_Source data:_
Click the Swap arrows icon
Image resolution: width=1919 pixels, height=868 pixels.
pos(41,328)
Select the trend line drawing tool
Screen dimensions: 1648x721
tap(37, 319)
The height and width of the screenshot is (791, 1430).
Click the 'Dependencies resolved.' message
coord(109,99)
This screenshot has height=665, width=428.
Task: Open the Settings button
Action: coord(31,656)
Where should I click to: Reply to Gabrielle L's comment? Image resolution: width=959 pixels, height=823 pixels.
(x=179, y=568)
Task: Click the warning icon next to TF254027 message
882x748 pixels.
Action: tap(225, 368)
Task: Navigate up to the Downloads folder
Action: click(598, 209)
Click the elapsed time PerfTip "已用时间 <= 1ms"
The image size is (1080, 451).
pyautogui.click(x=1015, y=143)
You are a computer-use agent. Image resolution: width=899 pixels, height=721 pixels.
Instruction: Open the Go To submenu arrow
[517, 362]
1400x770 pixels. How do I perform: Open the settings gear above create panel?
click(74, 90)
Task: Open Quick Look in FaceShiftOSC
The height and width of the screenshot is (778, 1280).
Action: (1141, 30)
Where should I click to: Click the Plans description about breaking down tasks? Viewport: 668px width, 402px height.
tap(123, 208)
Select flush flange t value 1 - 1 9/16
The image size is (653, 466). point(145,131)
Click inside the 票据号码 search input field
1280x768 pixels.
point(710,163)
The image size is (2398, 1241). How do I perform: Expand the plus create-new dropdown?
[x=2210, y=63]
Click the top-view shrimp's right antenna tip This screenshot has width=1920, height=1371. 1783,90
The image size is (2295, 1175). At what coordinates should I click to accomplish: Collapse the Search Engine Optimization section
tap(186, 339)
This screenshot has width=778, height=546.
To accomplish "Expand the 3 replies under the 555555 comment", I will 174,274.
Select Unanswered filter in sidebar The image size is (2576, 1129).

_Set problem:_ Copy out word for word the lines of material starting with the line containing "Select the trend line drawing tool" and running through the line containing "Action: coord(31,656)".

_Output of the exercise:_
Select the trend line drawing tool
Screen dimensions: 1648x721
tap(37, 319)
The height and width of the screenshot is (791, 1430).
Click the 'Dependencies resolved.' message
coord(109,99)
This screenshot has height=665, width=428.
Task: Open the Settings button
Action: coord(31,656)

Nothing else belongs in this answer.